Set tasks:
A. Which attributes does the `__init__` method in the code diff set on `self`?
B. Could you pull out the stretch of the code diff from "# Initialize cursor" through "app_list_hash = hash(tuple(sorted(app_whitelist)))", copying it character for character?
##### Provided passage
App-usage stability fixes

This commit is contained in:
Dillon DuPont
2025-06-04 09:05:20 -04:00
parent 79bcf9d05d
commit 58a453dc49
3 changed files with 107 additions and 34 deletions

View File

@@ -36,11 +36,21 @@ class Diorama:
cls._ensure_scheduler()
return cls(args).computer
# Dictionary to store cursor positions for each unique app_list hash
_cursor_positions = {}
def __init__(self, app_list):
self.app_list = app_list
self.interface = self.Interface(self)
self.computer = DioramaComputer(self)
self.focus_context = None
# Create a hash for this app_list to use as a key
self.app_list_hash = hash(tuple(sorted(app_list)))
# Initialize cursor position for this app_list if it doesn't exist
if self.app_list_hash not in Diorama._cursor_positions:
Diorama._cursor_positions[self.app_list_hash] = (0, 0)
@classmethod
def _ensure_scheduler(cls):
@@ -67,10 +77,11 @@ class Diorama:
frontmost_app, active_app_to_use, active_app_pid = get_frontmost_and_active_app(all_windows, running_apps, app_whitelist)
focus_context = AppActivationContext(active_app_pid, active_app_to_use, logger)
app_list_hash = hash(tuple(sorted(app_whitelist)))
with focus_context:
try:
if action == "screenshot":
app_whitelist = list(args["app_list"])
logger.info(f"Taking screenshot for apps: {app_whitelist}")
result, img = capture_all_apps(
app_whitelist=app_whitelist,
@@ -82,8 +93,15 @@ class Diorama:
future.set_result((result, img))
##########
##### Source data
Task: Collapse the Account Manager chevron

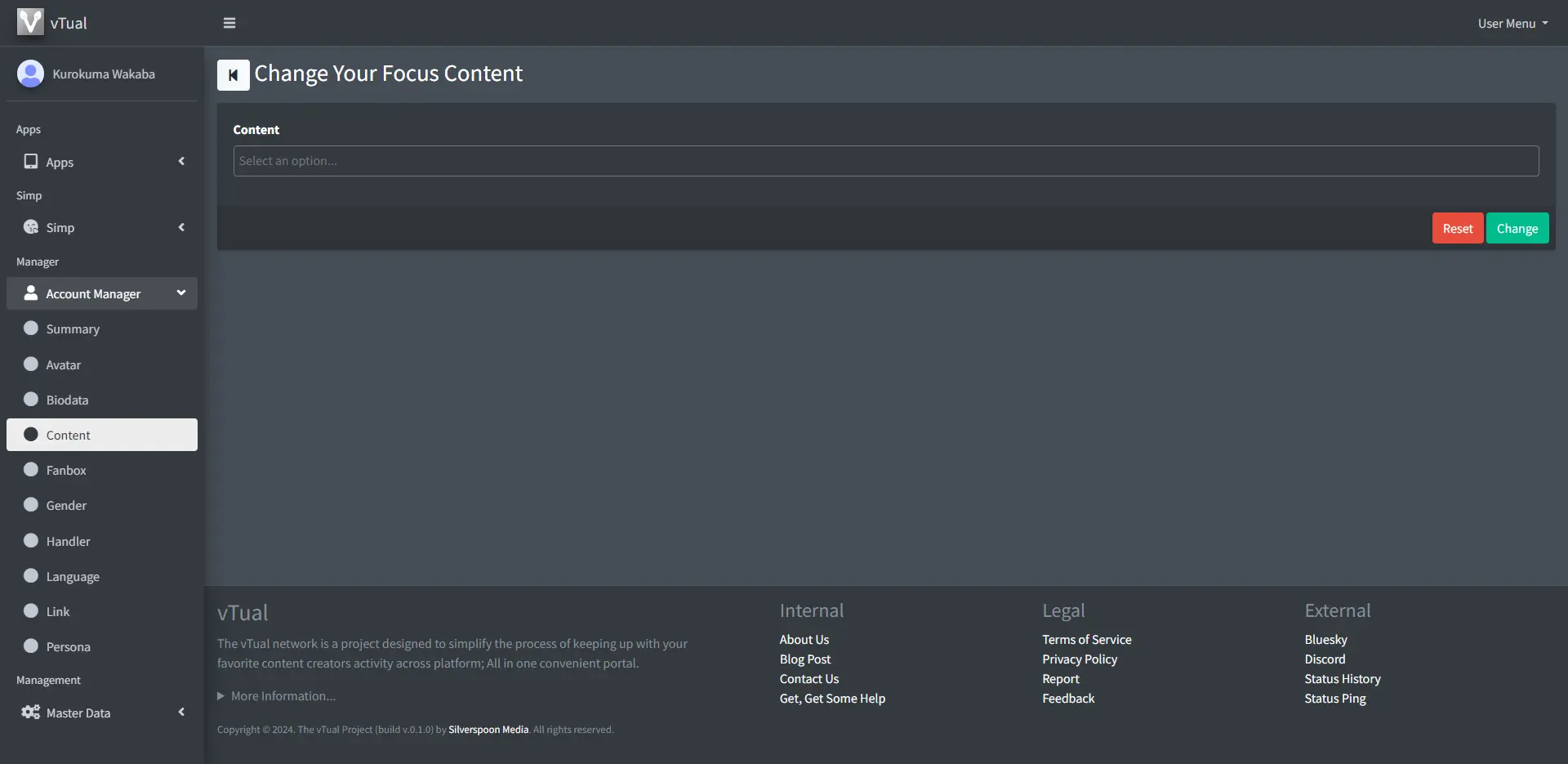Action: [181, 293]
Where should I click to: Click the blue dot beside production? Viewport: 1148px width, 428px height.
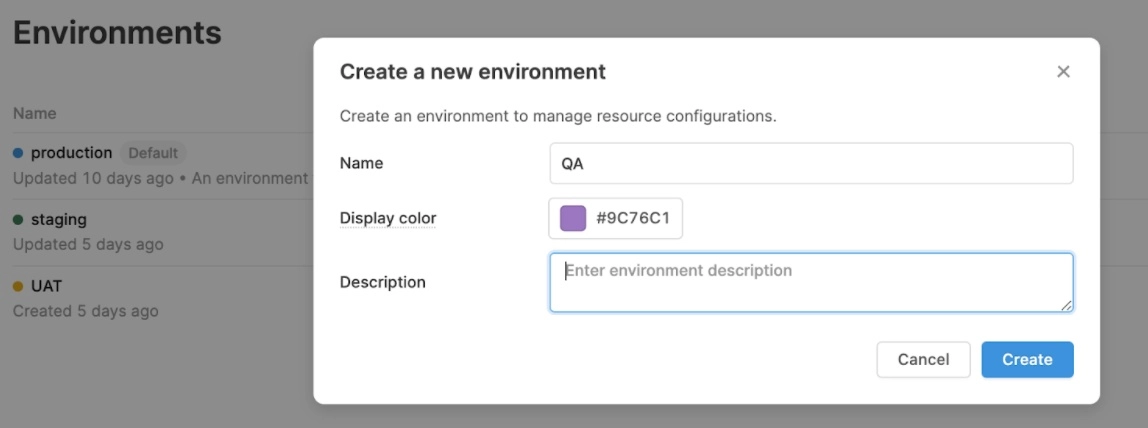pos(18,153)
##########
Exercise results:
A.
- `self.app_list`
- `self.interface`
- `self.computer`
- `self.focus_context`
- `self.app_list_hash`

B.
# Initialize cursor position for this app_list if it doesn't exist
if self.app_list_hash not in Diorama._cursor_positions:
Diorama._cursor_positions[self.app_list_hash] = (0, 0)
@classmethod
def _ensure_scheduler(cls):
@@ -67,10 +77,11 @@ class Diorama:
frontmost_app, active_app_to_use, active_app_pid = get_frontmost_and_active_app(all_windows, running_apps, app_whitelist)
focus_context = AppActivationContext(active_app_pid, active_app_to_use, logger)
app_list_hash = hash(tuple(sorted(app_whitelist)))